What lines in the records below mention "will"? List them all.
---------- Data excerpts
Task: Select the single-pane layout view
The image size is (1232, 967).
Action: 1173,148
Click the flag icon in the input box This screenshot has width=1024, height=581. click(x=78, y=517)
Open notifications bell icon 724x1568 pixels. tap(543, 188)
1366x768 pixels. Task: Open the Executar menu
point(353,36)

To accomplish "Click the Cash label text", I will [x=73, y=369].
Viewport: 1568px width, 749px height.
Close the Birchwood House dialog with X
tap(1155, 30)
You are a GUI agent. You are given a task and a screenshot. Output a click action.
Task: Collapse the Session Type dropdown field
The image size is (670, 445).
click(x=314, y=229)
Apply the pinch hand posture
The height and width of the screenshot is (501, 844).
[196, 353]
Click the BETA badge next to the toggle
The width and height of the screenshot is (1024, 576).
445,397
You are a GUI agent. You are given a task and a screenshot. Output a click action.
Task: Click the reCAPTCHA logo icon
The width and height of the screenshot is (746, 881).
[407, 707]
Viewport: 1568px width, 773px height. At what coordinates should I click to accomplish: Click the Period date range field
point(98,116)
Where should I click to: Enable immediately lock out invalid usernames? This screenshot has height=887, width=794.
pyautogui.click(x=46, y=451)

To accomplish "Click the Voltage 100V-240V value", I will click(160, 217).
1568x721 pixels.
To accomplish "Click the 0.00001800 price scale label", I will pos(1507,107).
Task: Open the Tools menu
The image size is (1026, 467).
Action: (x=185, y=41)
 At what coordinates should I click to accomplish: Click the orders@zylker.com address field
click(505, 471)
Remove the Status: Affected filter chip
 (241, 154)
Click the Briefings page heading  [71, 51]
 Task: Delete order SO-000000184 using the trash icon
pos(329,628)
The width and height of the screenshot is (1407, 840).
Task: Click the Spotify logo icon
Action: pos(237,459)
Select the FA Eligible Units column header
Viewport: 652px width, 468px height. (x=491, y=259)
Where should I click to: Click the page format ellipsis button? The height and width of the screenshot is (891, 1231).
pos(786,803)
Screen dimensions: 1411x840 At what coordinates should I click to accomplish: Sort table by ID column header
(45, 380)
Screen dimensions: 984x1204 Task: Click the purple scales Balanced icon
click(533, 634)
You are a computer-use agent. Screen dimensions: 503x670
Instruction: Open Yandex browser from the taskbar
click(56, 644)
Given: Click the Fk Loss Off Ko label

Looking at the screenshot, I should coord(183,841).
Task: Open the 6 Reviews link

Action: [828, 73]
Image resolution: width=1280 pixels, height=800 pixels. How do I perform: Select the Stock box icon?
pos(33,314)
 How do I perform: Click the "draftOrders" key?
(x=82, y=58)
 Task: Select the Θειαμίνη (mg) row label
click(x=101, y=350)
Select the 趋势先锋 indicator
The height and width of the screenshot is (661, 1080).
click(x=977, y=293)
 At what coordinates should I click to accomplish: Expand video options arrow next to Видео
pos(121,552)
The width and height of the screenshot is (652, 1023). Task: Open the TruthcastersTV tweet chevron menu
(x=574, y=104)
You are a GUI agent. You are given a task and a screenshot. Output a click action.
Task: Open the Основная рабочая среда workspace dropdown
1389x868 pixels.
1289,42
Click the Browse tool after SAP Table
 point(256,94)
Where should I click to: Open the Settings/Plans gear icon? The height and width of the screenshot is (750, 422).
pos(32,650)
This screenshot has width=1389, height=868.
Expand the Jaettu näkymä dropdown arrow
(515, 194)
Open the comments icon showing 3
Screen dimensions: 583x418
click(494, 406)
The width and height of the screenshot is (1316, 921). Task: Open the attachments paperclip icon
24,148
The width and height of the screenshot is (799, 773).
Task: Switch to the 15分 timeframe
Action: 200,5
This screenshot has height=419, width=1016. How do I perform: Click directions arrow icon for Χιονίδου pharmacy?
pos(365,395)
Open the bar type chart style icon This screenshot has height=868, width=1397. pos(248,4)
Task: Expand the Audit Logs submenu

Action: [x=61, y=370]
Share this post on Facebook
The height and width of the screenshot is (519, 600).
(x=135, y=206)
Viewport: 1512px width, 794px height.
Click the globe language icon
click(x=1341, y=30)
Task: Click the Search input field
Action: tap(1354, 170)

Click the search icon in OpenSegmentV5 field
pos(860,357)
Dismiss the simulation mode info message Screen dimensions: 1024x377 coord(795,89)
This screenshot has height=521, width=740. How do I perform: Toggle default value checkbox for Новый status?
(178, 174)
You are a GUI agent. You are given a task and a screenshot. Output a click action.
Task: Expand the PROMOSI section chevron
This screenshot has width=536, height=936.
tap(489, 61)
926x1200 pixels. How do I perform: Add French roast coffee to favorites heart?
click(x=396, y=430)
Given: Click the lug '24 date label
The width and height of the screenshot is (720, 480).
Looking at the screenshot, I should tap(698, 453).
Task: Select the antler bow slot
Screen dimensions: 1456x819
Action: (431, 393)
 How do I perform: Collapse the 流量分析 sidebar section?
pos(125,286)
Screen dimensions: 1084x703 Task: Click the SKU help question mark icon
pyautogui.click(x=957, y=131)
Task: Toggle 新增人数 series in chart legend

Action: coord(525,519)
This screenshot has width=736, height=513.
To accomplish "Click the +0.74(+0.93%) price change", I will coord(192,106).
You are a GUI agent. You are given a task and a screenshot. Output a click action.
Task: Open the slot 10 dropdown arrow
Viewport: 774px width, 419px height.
--------------------
→ **Result**:
To accomplish "Click the Cash label text", I will [x=73, y=369].
To accomplish "Click the Voltage 100V-240V value", I will click(160, 217).
To accomplish "Click the 0.00001800 price scale label", I will pos(1507,107).
To accomplish "Click the +0.74(+0.93%) price change", I will coord(192,106).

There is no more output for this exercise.